Stanford researcher releases SEFD dataset for machine-readable SEC filings
The 152 billion token dataset reconstructs decades of EDGAR filings in a format that actually preserves the financial details AI models need
If you’ve ever tried to extract useful data from SEC filings, you know the experience sits somewhere between reading hieroglyphics and assembling IKEA furniture without the manual. The documents are dense, inconsistently formatted, and designed for human lawyers, not machine learning models.
A team from Stanford’s Advanced Financial Technologies Lab just dropped something that could change that. The Stanford EDGAR Filings Dataset, or SEFD, is a massive reconstruction of US SEC EDGAR filings spanning from 1994 to the present, reformatted into a layout-faithful MultiMarkdown style that machines can actually parse without losing the financial meaning buried in the structure.
What makes this dataset different
The initial public snapshot contains 152 billion tokens covering filings from January 2022 to June 2025. The full dataset, when complete, is estimated to reach roughly 550 billion tokens drawn from approximately 18.5 million filings.
The project was led by Nick Bettencourt, affiliated with UCLA and collaborating with Stanford. It was announced on June 16, 2026.
Past extraction efforts routinely destroyed the structural and semantic components that make financial documents useful. Table hierarchies got flattened. Numeric signs disappeared. The subtle formatting that tells an analyst whether a number is a subtotal, a negative adjustment, or a footnote reference got stripped away.
SEFD’s MultiMarkdown approach preserves those elements. The team reports that structural accuracy exceeds 99% based on human evaluations. Even small errors in financial data, a misplaced negative sign, a collapsed table hierarchy, can cascade into meaningfully wrong conclusions when processed by AI models.
Another notable detail: less than 0.1% overlap with Common Crawl-derived corpora. Most large language models are pretrained on massive internet scrapes, and Common Crawl is one of the biggest. Having almost zero overlap means SEFD offers genuinely novel training data that won’t just reinforce what models have already seen.
New benchmarks for financial AI
The dataset didn’t arrive alone.
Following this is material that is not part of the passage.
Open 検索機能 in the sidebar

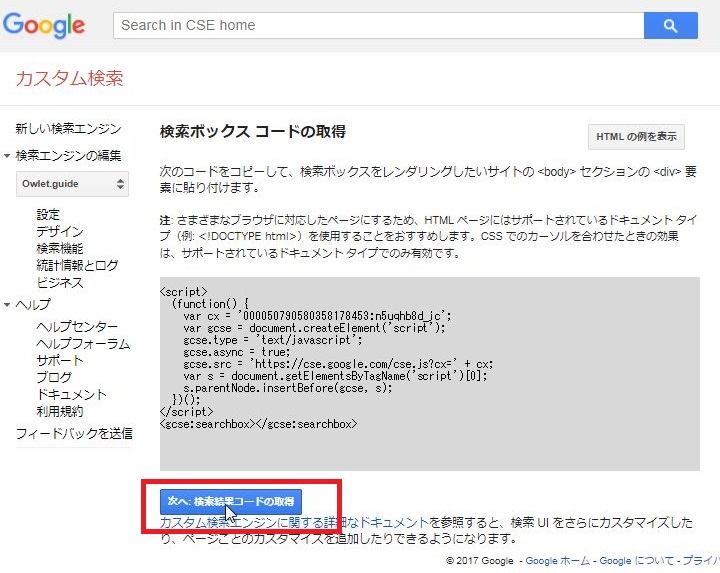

The team also introduced two benchmarks designed to test how well models can work with this kind of data.
EDGAR-Forecast is a numerical forecasting benchmark. It tests whether models can look at historical filing data and predict future financial metrics. EDGAR-OCR focuses on financial table transcription, essentially measuring how accurately a model can read and reproduce the structured tables that form the backbone of most SEC filings.
Why crypto investors should pay attention
An increasing number of publicly traded companies now hold Bitcoin on their balance sheets, issue crypto-related securities, or operate in the digital asset space. Their SEC filings contain disclosures about those activities. Better AI tools for analyzing those filings mean better tools for understanding what traditional finance companies are actually doing with crypto, how they’re accounting for it, and what risks they’re flagging to regulators.
The financial data industry is dominated by players like Bloomberg and Refinitiv that charge premium prices for structured data feeds. An open, high-quality dataset of 550 billion tokens of SEC filings could democratize access to the raw material that powers financial analysis.
The risk, as always with open datasets, is misuse. A 99% structural accuracy rate is impressive, but that remaining sub-1% error rate across 18.5 million filings still represents a non-trivial number of potential inaccuracies. Anyone building production systems on SEFD will need robust validation layers, especially in domains like crypto where regulatory filings are already less standardized than traditional finance.